A filosofia escapa a todas as pretensões de captura, inclusive as que surgem desde a própria filosofia. Como conceito e como instituição ela resiste ás pretensões de seu fechamento, de sua totalização ou universalização. Não há como encerrar em um único lugar a filosofia e sua prática, seu movimento histórico, seu devir intempestivo, o que se faz em seu nome (p. 157).

O segredo, então, seria considerar tal devir para repensar o “não”, dada a pergunta sobre possibilidade e impossibilidade do filosofar com as crianças, para que o mesmo possa ser riscado; porém, não se trata de intuitivamente substituí-lo com apenas um sim, mas a partir da audição das vozes nessa cena, daquilo que nos será dito na conversa com o dragão, vislumbrar o quanto esse sim pode ser ampliado, sussurrado de várias experiências e diferenças, assumindo que “poderíamos encontrar uma infância da filosofia em lugar de ocupar-nos tanto da filosofia da infância.
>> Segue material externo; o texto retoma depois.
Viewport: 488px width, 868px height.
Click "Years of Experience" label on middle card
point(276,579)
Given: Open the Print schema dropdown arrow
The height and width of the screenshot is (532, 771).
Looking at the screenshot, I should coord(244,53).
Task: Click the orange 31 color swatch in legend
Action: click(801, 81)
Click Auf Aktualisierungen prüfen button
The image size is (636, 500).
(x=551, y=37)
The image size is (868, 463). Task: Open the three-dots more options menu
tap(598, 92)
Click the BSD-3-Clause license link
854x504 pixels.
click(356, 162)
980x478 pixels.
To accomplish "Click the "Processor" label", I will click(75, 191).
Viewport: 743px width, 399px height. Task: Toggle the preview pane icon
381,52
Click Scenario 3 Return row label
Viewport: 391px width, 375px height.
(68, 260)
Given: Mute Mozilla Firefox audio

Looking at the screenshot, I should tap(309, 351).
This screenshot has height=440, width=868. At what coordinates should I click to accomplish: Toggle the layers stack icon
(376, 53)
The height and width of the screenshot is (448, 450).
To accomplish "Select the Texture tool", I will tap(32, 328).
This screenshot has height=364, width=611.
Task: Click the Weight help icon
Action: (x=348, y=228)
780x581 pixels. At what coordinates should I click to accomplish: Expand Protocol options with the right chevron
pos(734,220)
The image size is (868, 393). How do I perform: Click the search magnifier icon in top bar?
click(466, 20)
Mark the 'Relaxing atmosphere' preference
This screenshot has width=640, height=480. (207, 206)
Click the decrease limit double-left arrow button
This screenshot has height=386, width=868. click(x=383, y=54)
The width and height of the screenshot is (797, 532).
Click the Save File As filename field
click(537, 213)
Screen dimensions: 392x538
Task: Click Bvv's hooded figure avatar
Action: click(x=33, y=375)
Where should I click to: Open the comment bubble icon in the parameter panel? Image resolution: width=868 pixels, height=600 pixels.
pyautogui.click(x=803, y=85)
Falaria, pois, de um novo início, de um novo começo, em suma, de uma nova filosofia” (KOHAN, 2007, p. 29). São esses pensares que sustentam esta cena, nos brindar das faíscas de novidade, crepitantes das chamas do devir criança, como um filosofar a própria filosofia, a própria sabedoria, exercendo alteridade em todos os momentos de voz, redesenhando palavras, fazendo surgir os gritos que negam as verdades, como bem pontuam Deleuze e Guattari (2003), em seus escritos. Na próxima cena, as perguntas com supostas respostas prontas serão lançadas às crianças, onde o “tudo” que alega Basik poderá ser desafiado pela exterioridade, por aquilo que está à margem, justamente a voz desconhecida das crianças.

Cena doze: Basik, vai dar a volta nas crianças, ele usa seu poder para manter sua atenção nele (fazer os teses com dados, para testa as resistências). Talvez uma boa conversa, alguns pedidos possam resolver essa situação. - Olá meus

pequenos, como estão? Foi longa a viagem? Em que posso ajudá-los? - Crianças, podemos jogar o que eu chamo de filosofia? Sim, filosofia, o jogo da verdade e da sabedoria. Ele é assim, eu vou dizer o que penso, tudo que é a infância, e vocês só podem me vencer se conseguirem escapar das minhas verdades, não adianta inventar coisas, eu tenho como saber, lembrem, eu sei de tudo, minha razão é superior a de vocês. Vamos começar? Ahhh, e claro, se vocês vencerem podem ficar com seus amigos.

Essa é a primeira cena do jogo proposto pelo Dragão, onde a única certeza é sua “sabedoria”, posto que seus argumentos são revestidos de supostos conhecimentos sobre a infância, assumindo pensamentos baseados em interpretações dadas à infância em diferentes períodos. Porém, o filosofar das crianças sobre coisas impensáveis para o dragão o colocou em dúvida, e assim, toda sua argumentação perdeu o sentido de ser; a tal vitória certa foi dissipada pelos sussurros da infância. A forma como aconteceu com as vozes das crianças compõe toda esta cena, por isso alertamos que apresentamos um fragmento inicial nesta parte, sua totalidade encontra-se no decurso do jogo.